“Is It Time To Ban Computers From Classrooms?” asks the title of an NPR blog post by Tania Lombrozo. Her post is a mostly accurate summary of a new working paper by Carter, Greenberg and Walker: “The Impact of Computer Usage on Academic Performance: Evidence from a Randomized Trial at the United States Military Academy” reporting the results of a study conducted in Spring 2015 and Fall 2015 with 726 West Point students taking an introductory Economics course.
The punchline of the paper is that allowing laptop or tablet computers in the classroom lowered final exam scores by 0.18 standard deviation (1.7% – the mean was 72% with a standard deviation of 9%). The students were randomly assigned to sections, and each professor taught both a section that allowed computer use and a section that banned computer use. All sections took the same final exam, that included multiple choice, short answer, and essay questions. The authors could thus account for professor effect, GPA, and student self-selection, making this truly a randomized controlled study.
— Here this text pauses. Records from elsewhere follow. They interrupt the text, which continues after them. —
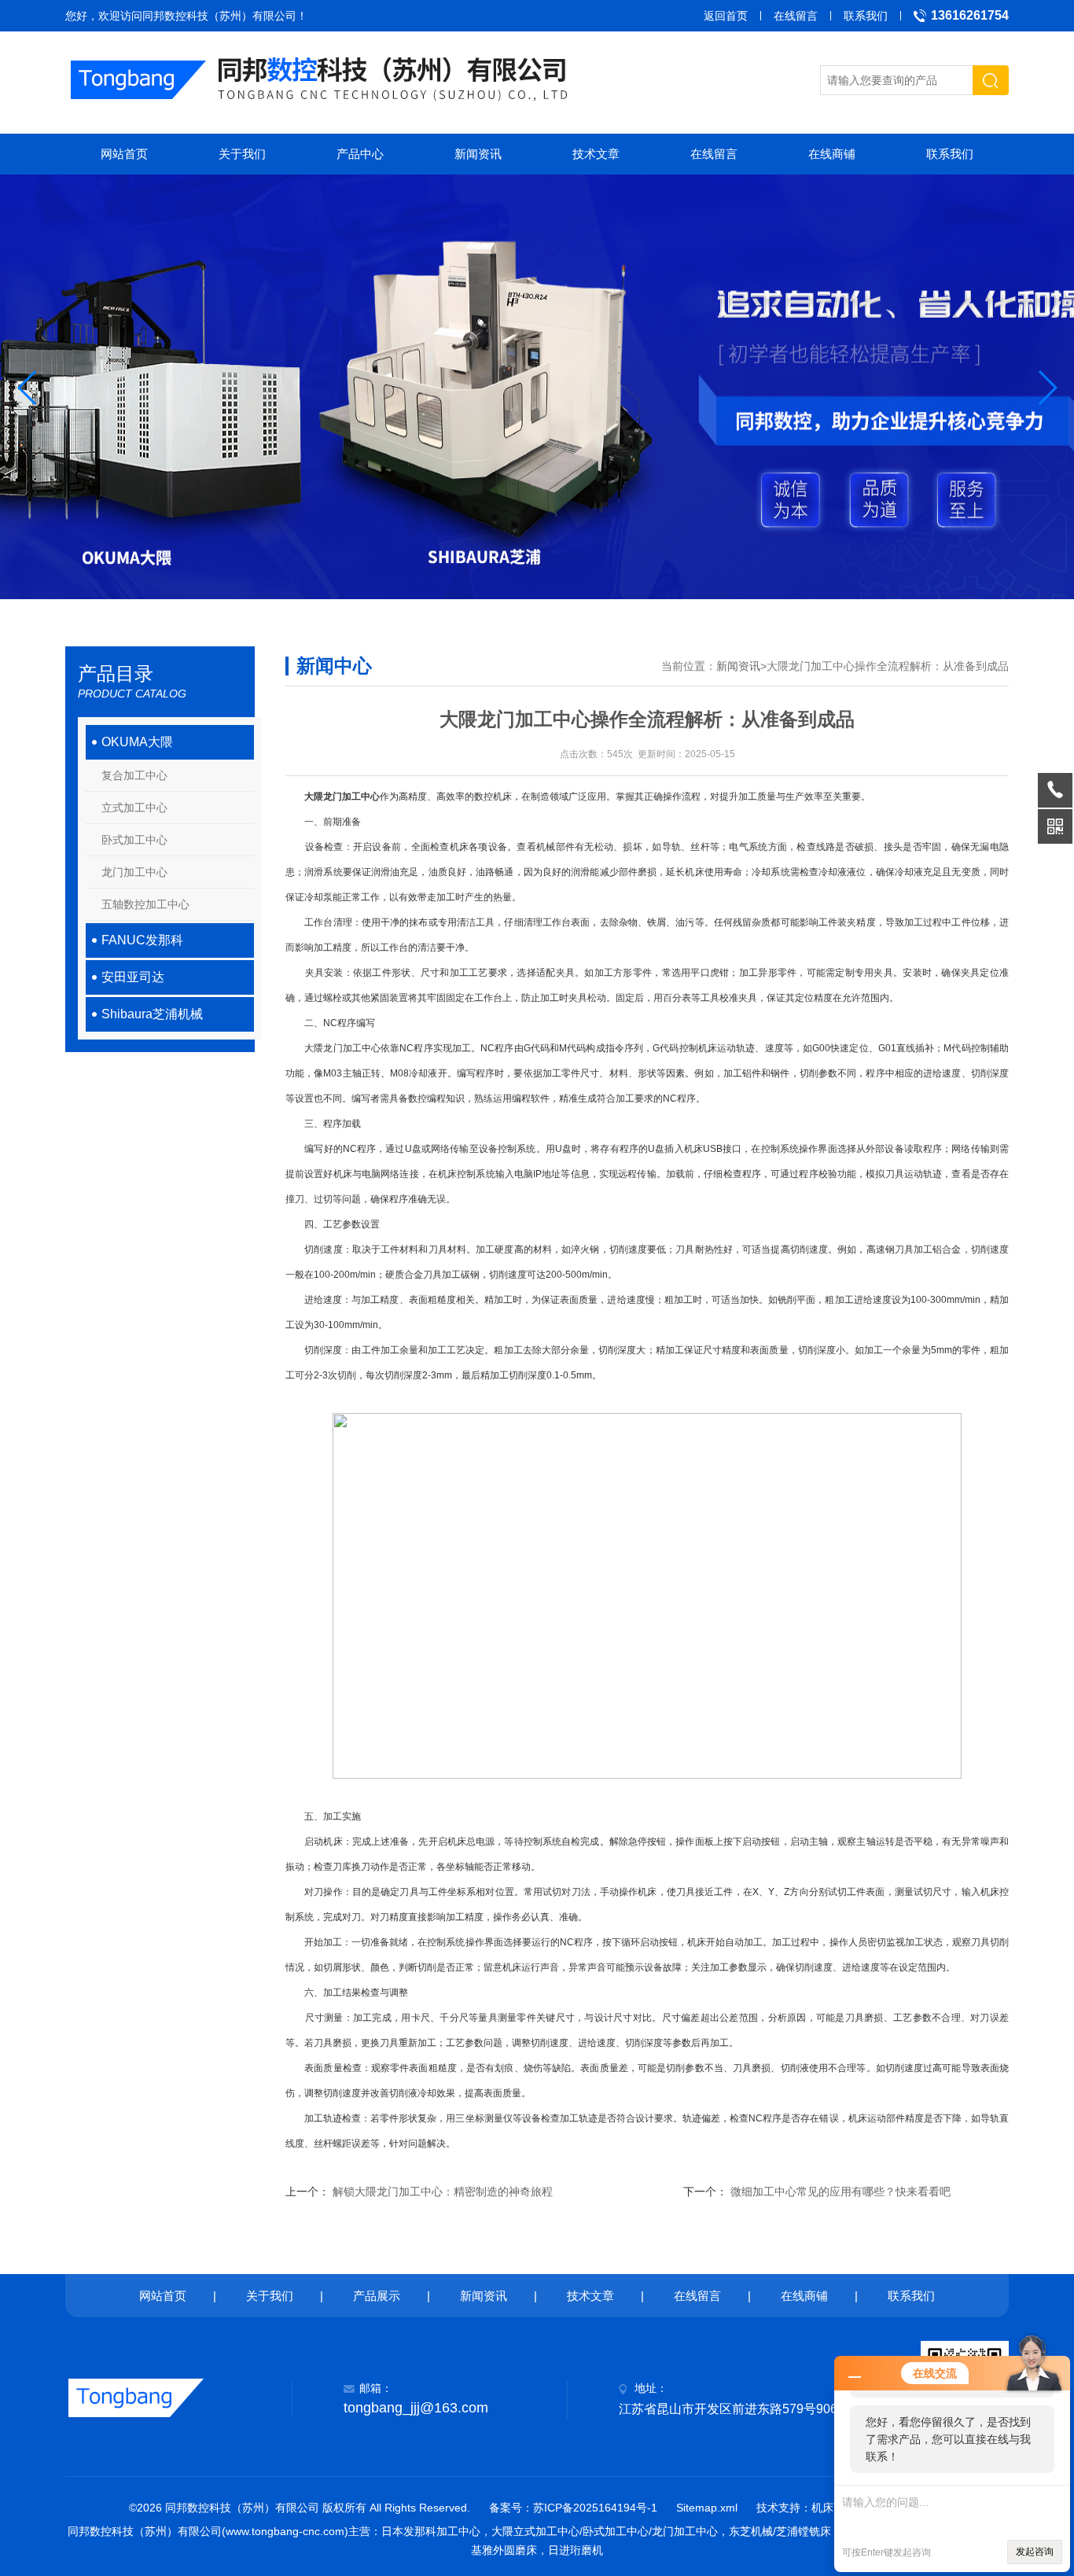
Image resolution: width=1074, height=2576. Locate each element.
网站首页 (124, 153)
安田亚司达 (132, 977)
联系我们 (866, 15)
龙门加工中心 (134, 872)
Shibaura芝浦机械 (152, 1014)
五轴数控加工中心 (145, 904)
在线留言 (796, 15)
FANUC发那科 (142, 940)
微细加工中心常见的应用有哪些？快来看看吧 (840, 2191)
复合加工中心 (134, 775)
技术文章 (596, 153)
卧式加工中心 (134, 840)
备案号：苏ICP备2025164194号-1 (573, 2507)
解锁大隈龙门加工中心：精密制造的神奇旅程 (443, 2191)
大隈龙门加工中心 (342, 796)
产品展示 (376, 2295)
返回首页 (726, 15)
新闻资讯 (478, 153)
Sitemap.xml (706, 2507)
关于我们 (242, 153)
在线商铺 (831, 153)
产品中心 (360, 153)
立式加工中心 (134, 807)
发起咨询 (1035, 2551)
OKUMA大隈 (137, 742)
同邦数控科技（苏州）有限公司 (219, 15)
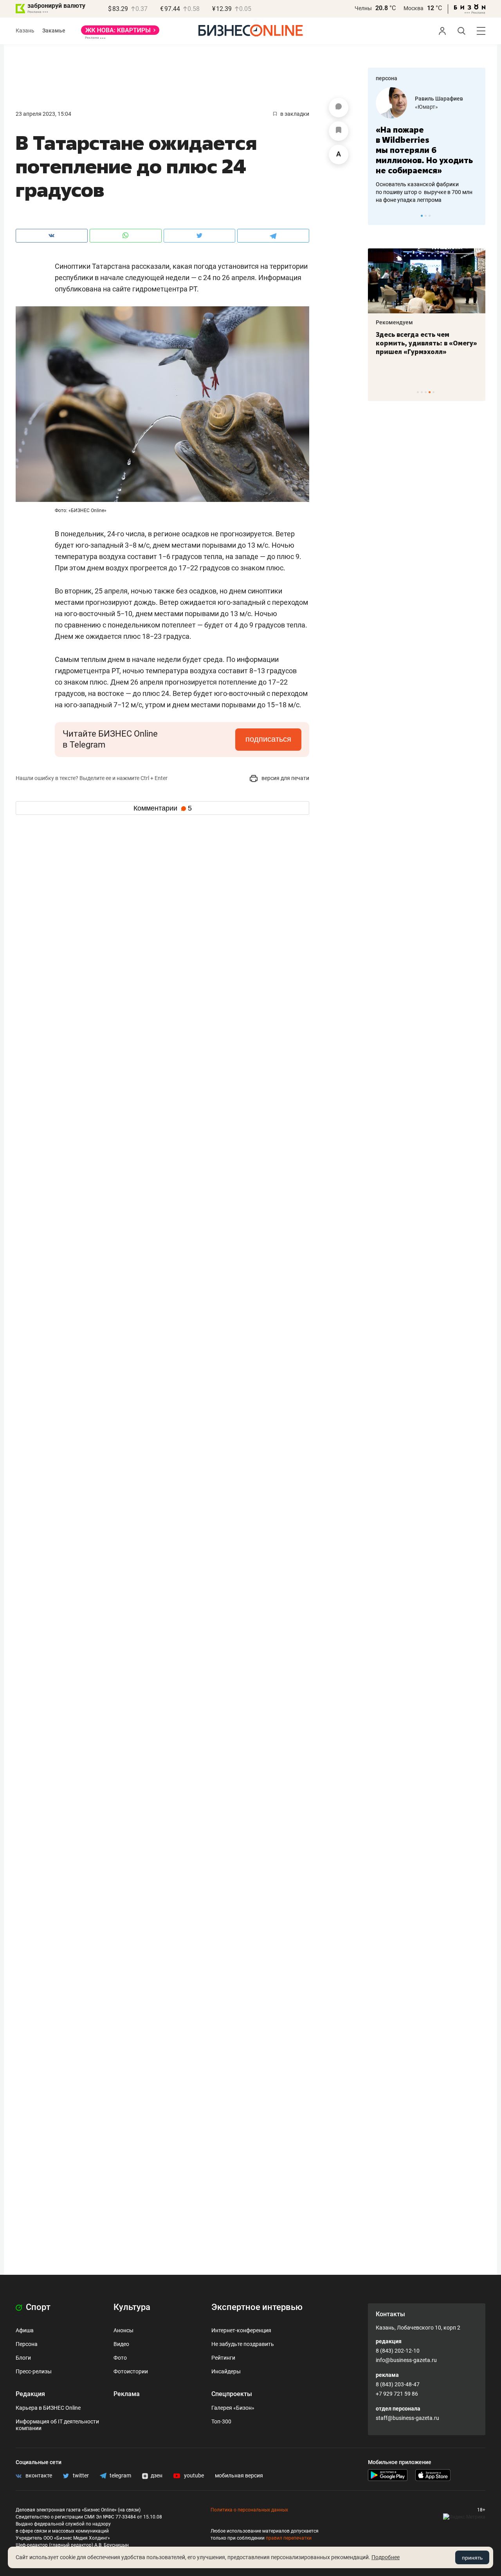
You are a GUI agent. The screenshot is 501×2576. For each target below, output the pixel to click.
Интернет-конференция (241, 2330)
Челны (363, 8)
The authors argue that the size of the negative effect of computer use could be considerably larger in other college or university settings. The class size at West Point is capped at 18 students per section, and professors are expected to interact with all the students in a class session. West Point students may be more motivated because their overall grades and class rank affect their priority for post-graduation postings, and they are subject to discipline for inappropriate classroom behavior. At other colleges or universities, students in larger classes may may have less motivation to stay on task and experience greater temptation to engage in distracting computer use.
The study methodology and data analysis look really solid. These conclusions are in agreement with previous studies that all reported a negative effect of computer use on student performance. But I say these studies are misdirected.
I’ll start with key details of this study. The authors had 2 different “treatments” in the computer use category, in addition to the sections that completely banned computer use. Some sections had no restrictions on use of laptops or tablets. Other section allowed only tablets (iPads), that had to stay flat on the desktop during class. In lieu of measuring actual student computer use, the professors monitored and recorded student computer use during 3 class sessions over the course of the semester. In the sections that allowed unrestricted computer use, 80% of students used a laptop or tablet during at least 1 of the 3 class session. In the sections that restricted use to tablets that had to stay flat on the desk, only 40% of students used a tablet in at least 1 of the 3 class sessions. Despite the disparity in observed computer use in the two treatments, the supposed negative effect of computer use was indistinguishable (0.18 vs 0.17 standard deviations).
Another key detail is that the negative effect was observed only with the multiple-choice and short-answer questions that were machine-graded. The grades on the essay questions, graded by the professors, were the same between banned, restricted, and unrestricted computer use sections. Although the authors discount the essay question grades as being subjective, they do acknowledge that the essay questions addressed higher-order conceptual thinking than the multiple-choice and short answer questions.
If computer usage is detrimental, why doesn’t it scale with the amount of usage, and why does it not affect higher-order conceptual thinking?
Of the course, the biggest problem with this study and others like it, is that the course did not integrate computers into their classroom lessons. The authors themselves admonish in their concluding paragraph:
We want to be clear that we cannot relate our results to a class where the laptop or tablet is used deliberately in classroom instruction, as these exercises may boost a student’s ability to retain the material.
In other words, there was not a functional role for computers in these classrooms. Computers were irrelevant to learning – only 40% of students used a tablet in the tablet-restricted sections.
I argue that this and other such studies are tantamount to studying the effect of any potentially distracting, useless item in the classroom. The effect of pet rocks in the classroom. The effect of goldfish in the classroom. The effect of allowing eating candy in the classroom. There is no potential upside to having computers, or pet rocks, or goldfish, or candy in the classroom, if the lesson does not use any of these things. These studies are asking the wrong or irrelevant questions. What I’d really like to see are studies of how students using computers can enhance mastering of particular learning objectives, compared to other methods.
So by all means, if you are teaching in a way that has no use for computers, ban them. But in this information age, I prefer to challenge my students to explore, analyze, evaluate, create, and communicate with the universe of information and computing tools now available to them.